Firman Murtadlo hampir misuh sepulang dari reuni dengan teman-teman Madrasah Aliyahnya dulu. Manusia tukang galau itu merasa ditertawai jin karena reuni yang seharusnya penuh keceriaan, malah membuat hatinya galau gulana. Bukan karena teman-temannya sudah menjadi orang sedang ia sendiri masih orang utan.
Sudah biasa Firman ditertawai nasib ketika berkumpul dengan teman sejawat yang sudah menjadi, bisa dan memiliki ini-itu. Firman sudah mafhum bahwa orang seperti dirinya, yang berprofesi serta sok idealis kurang doyan rejeki tak jelas sepertinya, hampir bisa dipastikan lemah secara ekonomi, sosial dan budaya. Yang lain sudah bermobil mewah, ia bermotor kreditan. Yang lain sudah beli rumah di perumahan elit, ia tinggal di graha mertua indah. Yang lain menggurita menadahi rejeki Tuhan, ia masih belum jelas penghasilannya.
Maka karena keadaannya yang seperti itu, berdampak pula pada pasangan yang Firman peroleh. Istri Firman adalah nyonya paling kurang sedap dipandang karena hanya itu kemampuannya sebagai lelaki untuk menawan hati seorang perempuan. Terbukti sudah jika tingkat kemapanan ekonomi berdampak pada masalah asmara dan jodoh. Namun itu semua sudah bisa ia maklumi.
Yang membuat hatinya keseleo adalah, reuni yang katanya temu kangen itu, yang katanya dalam rangka mempererat tali silaturrahim itu, tak lebih hanya ajang mengheningkan cipta massal. Maksudnya? Hampir semua yang rawuh sedikit bicara dan hanya sibuk dengan gadget masing-masing. Duduk mengerumumi satu meja, namun ruh entah kemana. Ada sih sebagian yang berbincang gayeng, tapi hanya membahas rencana besanan kucing anggora. Yang lain juga bercakap-cakap, namun yang dibahas malah masalah bisnis.
Firman jengah karena hari baik begini, di saat jiwa-raga ngaso dari masalah pekerjaan, kok masih saja dibahas. Apa kurang durasi memikirkan serta membicarakan pekerjaan selama setahun, sing-malam bahkan lembur-lembur segala. Ya memang demokrasi orang mau bicara apa, tapi kan lebih gayeng kalau adu gojlokan, mengenang masa lalu yang jauh manis daripada hidup saat ini. Apalagi syukur kalau membahas bagaimana cara memajukan bangsa, bagaimana cara agar wali murid tidak suka memenjarakan guru atau bagaimana cara cerdas mensiasati begal. Preeet!

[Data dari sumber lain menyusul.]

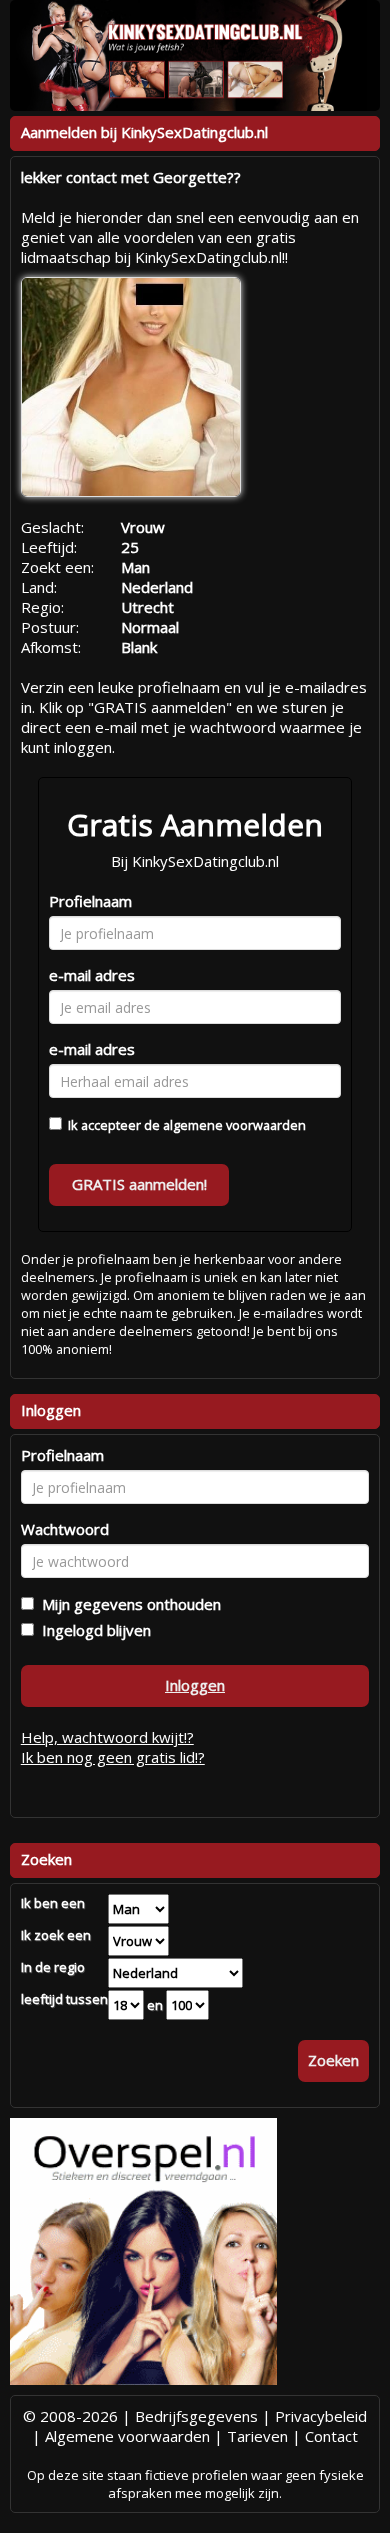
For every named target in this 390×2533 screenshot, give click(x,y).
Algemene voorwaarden (127, 2436)
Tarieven (257, 2436)
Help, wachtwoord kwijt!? (107, 1737)
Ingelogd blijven (92, 1630)
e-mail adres (92, 975)
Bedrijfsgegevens (196, 2416)
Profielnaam (90, 901)
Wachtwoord (65, 1529)
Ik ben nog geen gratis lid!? (113, 1757)
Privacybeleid (321, 2416)
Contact (331, 2436)
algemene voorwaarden (234, 1125)
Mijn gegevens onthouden (127, 1604)
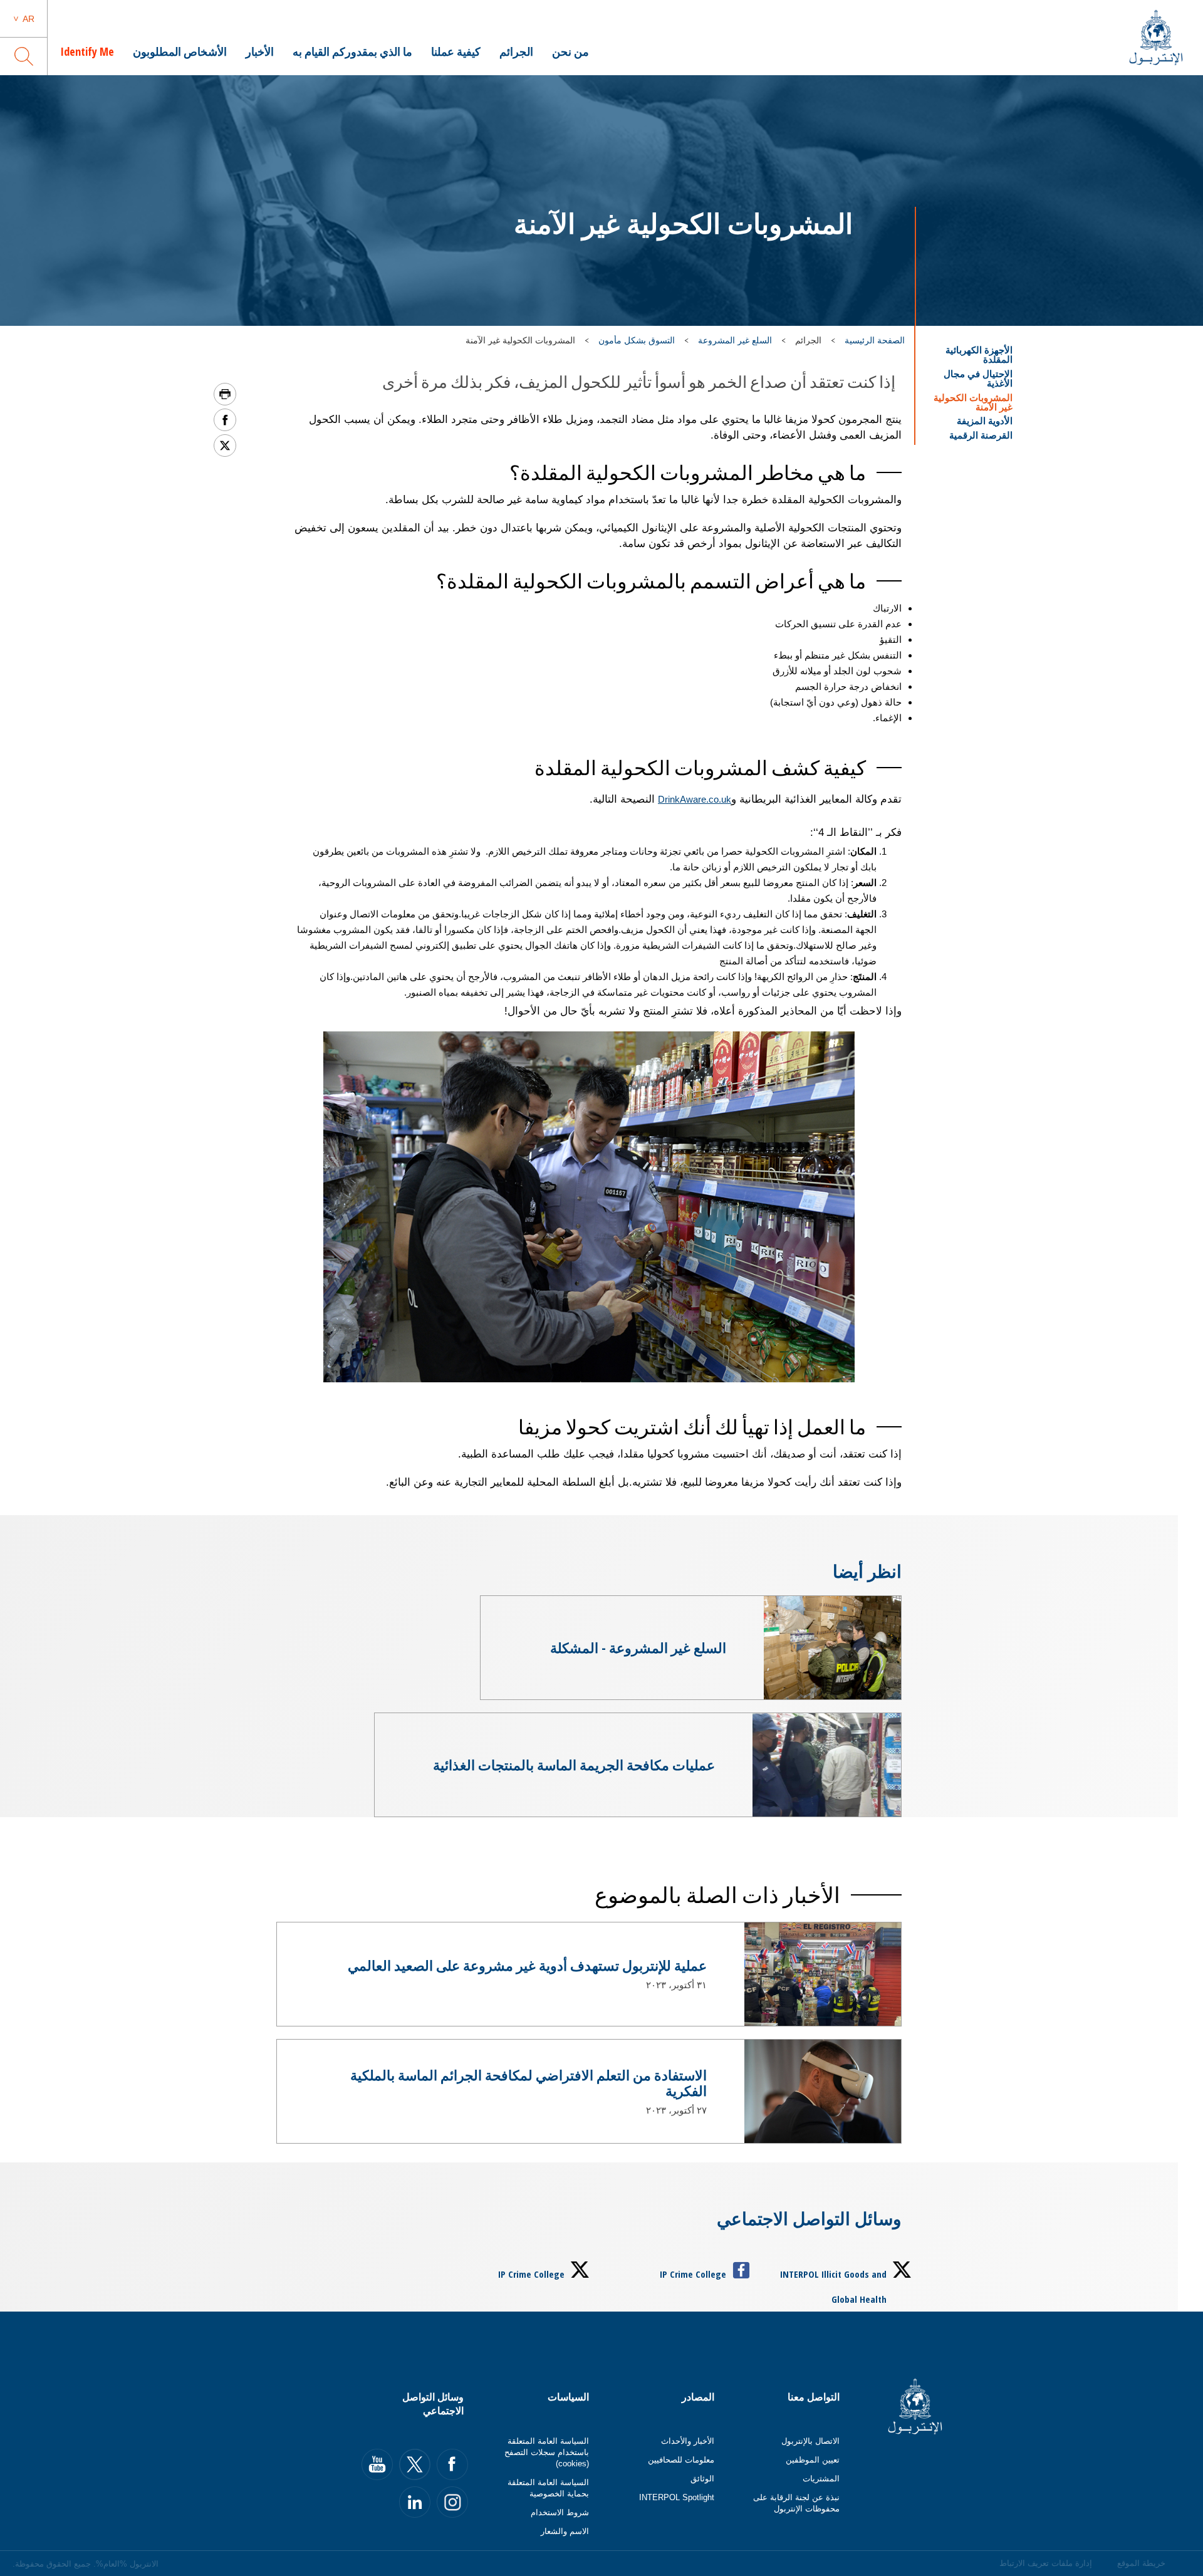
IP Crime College (693, 2274)
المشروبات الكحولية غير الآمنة (973, 402)
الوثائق (702, 2478)
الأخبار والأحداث (687, 2441)
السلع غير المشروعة (735, 340)
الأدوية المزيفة (985, 420)
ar (28, 19)
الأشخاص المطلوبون (180, 51)
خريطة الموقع (1141, 2563)
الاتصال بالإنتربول (810, 2441)
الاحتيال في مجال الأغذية (978, 378)
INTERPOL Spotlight (676, 2497)
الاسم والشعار (565, 2531)
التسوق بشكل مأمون (636, 340)
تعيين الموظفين (813, 2459)
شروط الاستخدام (560, 2512)
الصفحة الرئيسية (875, 340)
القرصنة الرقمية (981, 435)
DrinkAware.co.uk (694, 799)
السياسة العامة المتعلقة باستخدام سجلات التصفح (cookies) (546, 2452)
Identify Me (87, 51)
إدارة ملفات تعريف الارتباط (1045, 2563)
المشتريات (821, 2478)
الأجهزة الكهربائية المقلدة (979, 354)
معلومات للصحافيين (681, 2459)
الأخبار (260, 51)
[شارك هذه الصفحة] (225, 420)
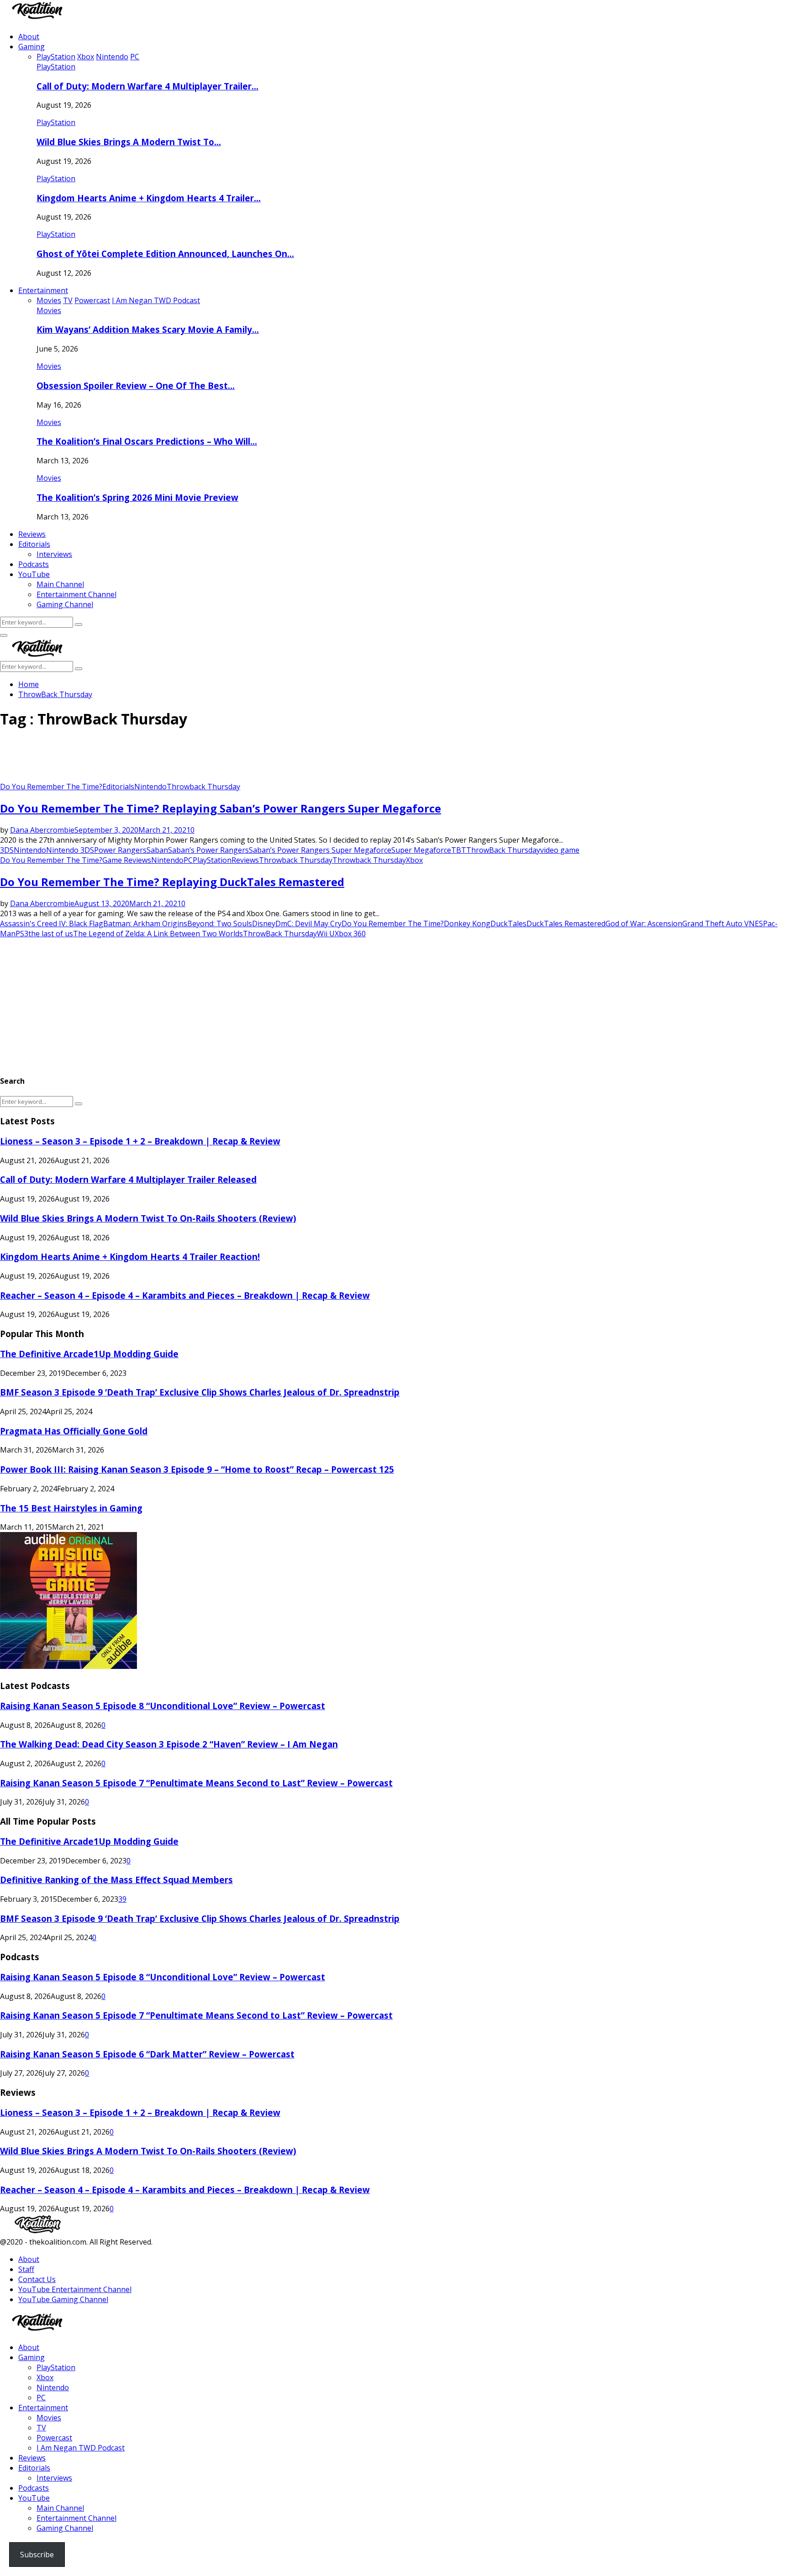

Tapi ya itu tadi. Acara hanya berisi salaman-salaman, makan lalu mengheningkan cipta bersama dengan gadget masing-masing. Firman rindu dengan keakraban tanpa basa-basi seperti dulu. Yang namanya teman itu bukan hanya diakrabi kalau mau memberi undangan mantu, mau nyaleg atau ingin mengajak joint MLM. Teman itu ibarat pepatah, jauh di mata saja dekat di hati. Lha ini malah dekat di mata malah jauh di hati? Dulu hanya orang kota yang mengeluh dengan keterasingan. Kini, anak seorang welijo pun sudah merasa kegersangan sosial seperti penduduk Kanada.
Mungkin Firman tergolong manusia lebay yang hal kecil begini saja dirisaukan. Tapi bagi “pengamat sosial” sepertinya, balada “mengheningkan cipta” begini bisa berbahaya. Banyak sudah istri yang tiba-tiba menggugat cerai suaminya hanya karena terlalu sering “mengheningkan cipta” dalam rangka kontak batin dengan pria idaman lain di antah berantah sana. Suaminya sama sekali tak tahu apa yang dibualkan oleh sang PIL, tiba-tiba saja sang istri sudah meminta talak. Begitu juga banyak gadis-gadis ingusan yang kehilangan kehormatan hanya karena dibisiki entah apa melali teks penuh sihir begitu. Nah, kalau sudah begitu bagaimana?
Guru sosiologi di Madrasah Aliyah pernah bilang jika manusia adalah mahluk sosial yang membutuhkan tegur sapa secara verbal, dan acara “mengheningkan cipta” begini akan semakin mengantar manusia pada kegersaangan. Sudah hubungan dengan Tuhan kurang harmonis, dengan manusia macet, lantas bagaimana? Pikir Firman. Preeet!